Falco compares the main characters to “the devil’s tarot card.” He has a slave at his feet on this card, by his cloven feet. And there is a chain connected to the waist of the devil, and around the slave there is a collar connected to this chain. But this collar is very wide, and all the slave has to do is pull this collar over his head, and the slave is free.
But the slave does not attempt an escape. The characters in the Urania trilogy are “too blind and too innocent to pull it off,” says Falco. It is a story of innocence and the perversion of greed and lust.
Stories of Nazi looting aside, he seems to have used the COVID break well. Internet courses in German and Italian, and now Thai. And, “music theory, after all this time,” he says. Falco refuses to reveal his age, but Tav Falco’s debut album Panther Burns was released in 1986. Alex Chilton of The Box Tops and Big Star was in the band’s first release, one of many.
Music theory… isn’t it a bit late in the game for that?
“I try to learn what music is,” says Falco, “in terms of form, structure and tones, and the whole European way of writing music, notation. It is a rather difficult undertaking.
He may be a roots rocker, but he’s also a romantic. Learning tango and samba. “I became fascinated with cabaret,” he says, and while COVID raged he sequestered himself in his apartment, developing a cabaret persona he calls “L’Ultimo Gigolo.” And dance to 1930s music with a cane and a hat, like Maurice Chevalier. “I couldn’t even get anyone to dance with me in my apartment,” he says, “so I started dancing alone.”

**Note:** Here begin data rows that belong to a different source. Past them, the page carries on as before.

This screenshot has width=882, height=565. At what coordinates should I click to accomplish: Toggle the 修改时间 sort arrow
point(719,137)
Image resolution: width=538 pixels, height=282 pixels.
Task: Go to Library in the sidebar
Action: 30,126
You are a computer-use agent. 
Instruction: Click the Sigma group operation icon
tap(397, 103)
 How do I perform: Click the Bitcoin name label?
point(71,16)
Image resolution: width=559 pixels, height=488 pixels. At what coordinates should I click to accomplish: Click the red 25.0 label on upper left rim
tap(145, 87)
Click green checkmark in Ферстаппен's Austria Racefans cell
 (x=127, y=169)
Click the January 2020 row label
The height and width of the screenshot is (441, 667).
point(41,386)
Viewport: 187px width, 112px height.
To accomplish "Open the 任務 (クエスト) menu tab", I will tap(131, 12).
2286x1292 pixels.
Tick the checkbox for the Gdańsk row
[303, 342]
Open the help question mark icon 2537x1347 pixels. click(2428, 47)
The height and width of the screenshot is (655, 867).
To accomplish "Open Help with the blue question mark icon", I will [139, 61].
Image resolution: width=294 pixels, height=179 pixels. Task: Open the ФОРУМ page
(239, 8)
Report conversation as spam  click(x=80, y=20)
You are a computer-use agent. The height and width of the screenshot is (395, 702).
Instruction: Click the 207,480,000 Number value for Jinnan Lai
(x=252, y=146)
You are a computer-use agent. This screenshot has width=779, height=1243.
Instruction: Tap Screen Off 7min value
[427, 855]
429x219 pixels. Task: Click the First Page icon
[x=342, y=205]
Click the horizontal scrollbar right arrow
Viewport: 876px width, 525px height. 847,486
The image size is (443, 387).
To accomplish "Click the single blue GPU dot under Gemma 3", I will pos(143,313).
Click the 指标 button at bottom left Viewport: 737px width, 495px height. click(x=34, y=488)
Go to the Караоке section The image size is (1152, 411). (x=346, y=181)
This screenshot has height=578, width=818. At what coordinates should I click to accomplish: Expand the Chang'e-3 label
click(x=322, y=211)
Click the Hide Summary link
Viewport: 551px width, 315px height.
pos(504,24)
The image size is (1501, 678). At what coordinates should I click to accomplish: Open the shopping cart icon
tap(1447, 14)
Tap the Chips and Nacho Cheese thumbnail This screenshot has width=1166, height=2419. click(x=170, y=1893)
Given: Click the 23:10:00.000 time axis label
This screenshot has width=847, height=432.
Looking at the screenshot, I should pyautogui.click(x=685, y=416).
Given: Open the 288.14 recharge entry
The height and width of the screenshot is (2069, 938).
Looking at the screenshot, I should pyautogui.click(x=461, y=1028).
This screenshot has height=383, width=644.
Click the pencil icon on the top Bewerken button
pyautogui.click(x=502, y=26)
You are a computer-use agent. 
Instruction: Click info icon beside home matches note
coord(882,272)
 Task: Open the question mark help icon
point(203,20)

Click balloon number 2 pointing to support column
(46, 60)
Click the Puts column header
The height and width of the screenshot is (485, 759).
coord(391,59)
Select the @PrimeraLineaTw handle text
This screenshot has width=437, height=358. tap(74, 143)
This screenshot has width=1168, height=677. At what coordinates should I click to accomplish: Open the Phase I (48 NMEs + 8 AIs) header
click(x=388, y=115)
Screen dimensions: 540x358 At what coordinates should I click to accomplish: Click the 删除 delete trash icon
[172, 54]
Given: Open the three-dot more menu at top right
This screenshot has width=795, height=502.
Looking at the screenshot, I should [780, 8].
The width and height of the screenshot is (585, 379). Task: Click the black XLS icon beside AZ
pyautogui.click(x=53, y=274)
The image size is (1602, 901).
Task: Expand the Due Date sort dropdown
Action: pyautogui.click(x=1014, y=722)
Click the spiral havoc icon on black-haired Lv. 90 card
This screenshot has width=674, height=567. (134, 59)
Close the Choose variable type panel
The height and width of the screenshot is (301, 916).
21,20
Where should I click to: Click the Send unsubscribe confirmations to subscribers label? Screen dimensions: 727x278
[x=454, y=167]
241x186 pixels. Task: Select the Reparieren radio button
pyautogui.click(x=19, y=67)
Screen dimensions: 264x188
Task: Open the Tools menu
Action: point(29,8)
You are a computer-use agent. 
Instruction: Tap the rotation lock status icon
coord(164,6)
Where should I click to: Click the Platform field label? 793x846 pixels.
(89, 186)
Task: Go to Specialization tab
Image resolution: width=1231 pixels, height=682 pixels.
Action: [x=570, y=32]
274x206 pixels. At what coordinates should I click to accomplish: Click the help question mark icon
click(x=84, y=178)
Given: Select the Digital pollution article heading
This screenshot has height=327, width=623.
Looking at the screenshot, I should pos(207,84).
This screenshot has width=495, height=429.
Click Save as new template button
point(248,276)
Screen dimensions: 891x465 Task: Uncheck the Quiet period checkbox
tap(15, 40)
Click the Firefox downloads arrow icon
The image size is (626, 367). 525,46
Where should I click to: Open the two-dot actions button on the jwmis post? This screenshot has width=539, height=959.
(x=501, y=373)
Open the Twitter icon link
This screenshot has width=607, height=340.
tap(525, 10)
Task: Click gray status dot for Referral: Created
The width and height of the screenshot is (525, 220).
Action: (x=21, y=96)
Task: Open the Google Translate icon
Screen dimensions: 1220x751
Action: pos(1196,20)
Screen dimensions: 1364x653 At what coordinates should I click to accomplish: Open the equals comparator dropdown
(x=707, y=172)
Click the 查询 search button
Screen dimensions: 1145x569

He writes many of his own songs, but also records many women’s songs. Like “Strange Fruit” by Billie Holiday.
“I’m totally captivated by women,” he says, “and I celebrate women, and I’ve suffered with women. But I still love them, and I worship them in all their mythical aspects, and their physical manifestations, and their elegance, their charm, the way they walk, their fingers when they pick up a towel. And I see all that, and it’s lovely.
And we see a rocker from Arkansas dancing the tango in his living room in Thailand. The story is secondary.
“The only thing people care about is an artist’s personality,” Falco says. “They only care about an artist’s secret eye. What he sees, and what they don’t see, or maybe they see part of it, but not in his own way. Everything else is kind of an exercise in, you know, I don’t know, sensations or forensic information or whatever. That’s why we’re fascinated by Hemingway or Fitzgerald or Stendahl or Camus or whoever it is. And so, that’s all I have to offer.
Falco admits the trip from Arkansas to Thailand “borders on classic culture shock.” But we shouldn’t be shocked. It’s the same song.
“I only sing one song in all media,” he says. “It’s the same, it’s the song of unrequited love, brother against brother, burning mansions, lost causes. Unbridled emotional entanglements and all the consequences. Rekindling romances when they should probably be left alone, that sort of thing. That’s what people want to hear. »
So, given all of that, what will we hear from Tav Falco’s Panther Burns?
“Panther Burns was greeted with howls of contempt on the one hand, and cries of ecstasy on the other,” he says. “We are a polarizing factor.”